To be sure, “Boss Baby” — which stars previous Oscar nominee Alec Baldwin as the title voice — is no “The Emoji Movie,” which scored a dreadful 9 per cent on Rotten Tomatoes and on Monday received four Razzie Award nomination­s (a record for an animated film ).

Really, much of the ongoing derision aimed at “Boss Baby” can be tracked back to which films are most being slighted— at least according to their fans.

When the Golden Globes nomination­s were announced in December, the biggest snub was widely considered to be the rollicking “The Lego Batman Movie,” which — with Will Arnett voicing the plastic- caped Crusader — some viewers judged to be among the best Batman incarnatio­ns yet. The movie even scored a 91 per cent “fresh” among critics.

But the catch is: Why would the Academy suddenly begin showing love to the Lego franchise now? The arguably superior kickoff film in the franchise, 2014’s “The Lego Movie,” didn’t receive an Oscars animated-feature nomination either (its sole Oscar nod was for best song). The Academy Awards, as a voting body, clearly aren’t the biggest fans of Phil Lord and Chris Miller, who directed the first entry and stayed on as producers of the sequel.

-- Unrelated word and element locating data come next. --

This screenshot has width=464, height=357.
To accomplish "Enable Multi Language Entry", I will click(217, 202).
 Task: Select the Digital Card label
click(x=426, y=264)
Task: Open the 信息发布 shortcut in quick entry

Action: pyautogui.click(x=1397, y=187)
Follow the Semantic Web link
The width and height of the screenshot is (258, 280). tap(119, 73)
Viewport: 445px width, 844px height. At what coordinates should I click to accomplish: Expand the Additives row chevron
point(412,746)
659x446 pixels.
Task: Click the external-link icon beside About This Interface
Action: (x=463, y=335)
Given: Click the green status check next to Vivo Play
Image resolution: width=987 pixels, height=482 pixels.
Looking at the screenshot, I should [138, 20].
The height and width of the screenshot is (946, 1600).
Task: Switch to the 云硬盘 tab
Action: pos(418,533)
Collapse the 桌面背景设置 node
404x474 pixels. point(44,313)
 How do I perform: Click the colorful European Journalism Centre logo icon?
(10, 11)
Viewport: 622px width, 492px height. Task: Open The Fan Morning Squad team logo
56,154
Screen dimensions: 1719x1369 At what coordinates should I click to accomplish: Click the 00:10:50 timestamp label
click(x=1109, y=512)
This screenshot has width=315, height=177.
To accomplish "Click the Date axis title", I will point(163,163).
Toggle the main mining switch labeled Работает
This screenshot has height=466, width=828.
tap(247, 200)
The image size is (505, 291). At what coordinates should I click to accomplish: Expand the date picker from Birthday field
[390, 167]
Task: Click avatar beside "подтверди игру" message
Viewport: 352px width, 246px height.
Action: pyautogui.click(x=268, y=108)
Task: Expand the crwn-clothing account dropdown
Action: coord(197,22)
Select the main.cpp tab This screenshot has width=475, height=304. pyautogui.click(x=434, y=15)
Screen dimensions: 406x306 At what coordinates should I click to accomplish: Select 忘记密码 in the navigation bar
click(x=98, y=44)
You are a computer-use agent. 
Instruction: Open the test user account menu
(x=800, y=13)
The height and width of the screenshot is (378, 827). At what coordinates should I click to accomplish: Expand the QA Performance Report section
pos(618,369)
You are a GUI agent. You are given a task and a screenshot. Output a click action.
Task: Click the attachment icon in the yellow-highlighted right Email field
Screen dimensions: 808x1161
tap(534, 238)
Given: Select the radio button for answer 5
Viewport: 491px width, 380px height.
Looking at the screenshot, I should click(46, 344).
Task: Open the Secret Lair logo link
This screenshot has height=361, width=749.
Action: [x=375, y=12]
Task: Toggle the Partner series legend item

But this year’s Oscars crop also excludes such submitted contenders as Japan’s “A Silent Voice” and “In This Corner of the World,” Dash Shaw’s “My Entire High School Sinking Into the Sea” and the London- sprung “Ethel and Ernest,” as well as such bigger Hollywood fare as “Captain Underpants: The First Epic Movie” ( 86 percent fresh on Rotten Tomatoes), Pixar’s “Cars 3” and Illuminati­on’s “Despicable Me 3.”

For animation, the Academy traditiona­lly nominates a blend of handcrafte­d and CGI movies, as well as a mix of American and foreign films. In 2018, the four most lauded Oscar animation nominees reflected that trend nicely. Meanwhile, “The Boss Baby” nabbed a slot that could easily have gone to one of a handful of other eligible films.

And some years, in truth, there are only three or four fairly exceptiona­l contenders. The rest is the odd mix of politics, random perception and the quirky luck of the awards draw.

So the intriguing question come the Mar 4 Academy Awards broadcast becomes: Will Oscars host Jimmy Kimmel, who voices the father character in “The Boss Baby,” join in the running joke?